**What you need to do**
Restate the records that follow word for word. Omit the images.

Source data
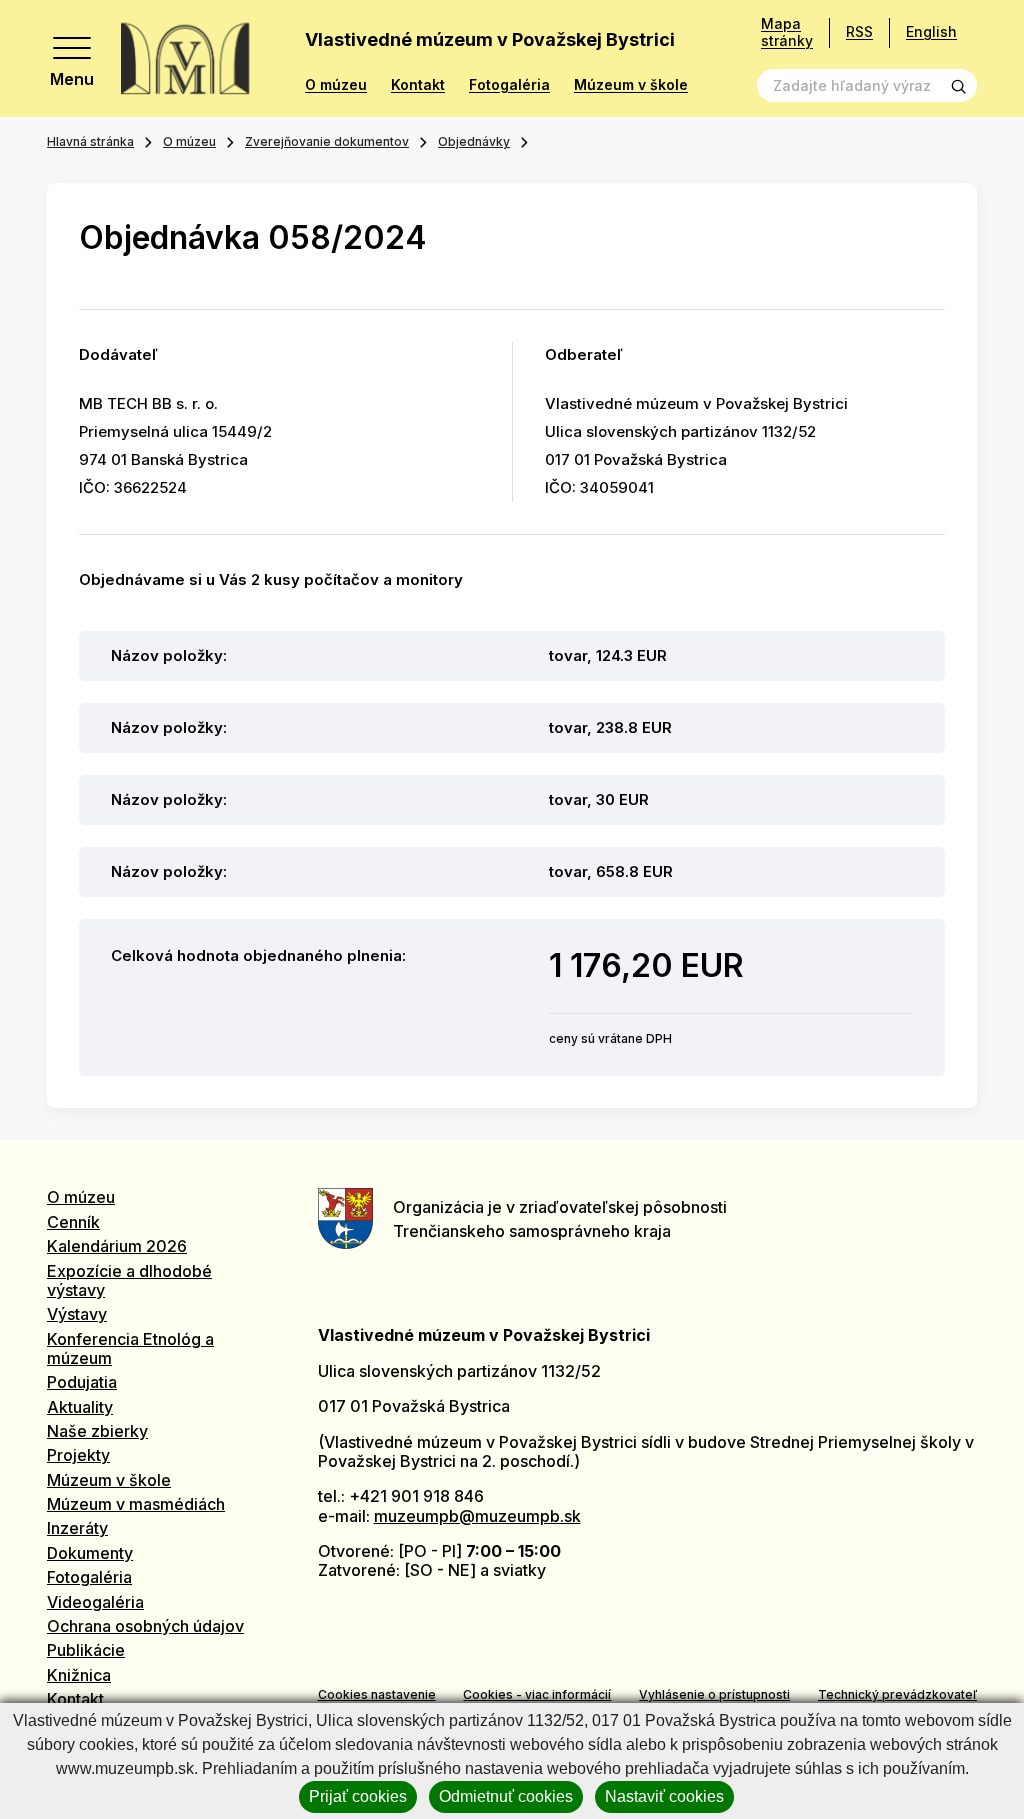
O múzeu (336, 85)
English (931, 31)
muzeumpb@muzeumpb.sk (477, 1516)
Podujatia (82, 1382)
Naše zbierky (97, 1431)
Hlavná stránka (90, 141)
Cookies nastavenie (377, 1694)
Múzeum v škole (631, 85)
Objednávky (474, 141)
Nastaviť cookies (664, 1796)
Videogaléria (95, 1602)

**Reply**
O múzeu (336, 85)
English (931, 31)
muzeumpb@muzeumpb.sk (477, 1516)
Podujatia (82, 1382)
Naše zbierky (97, 1431)
Hlavná stránka (90, 141)
Cookies nastavenie (377, 1694)
Múzeum v škole (631, 85)
Objednávky (474, 141)
Nastaviť cookies (664, 1796)
Videogaléria (95, 1602)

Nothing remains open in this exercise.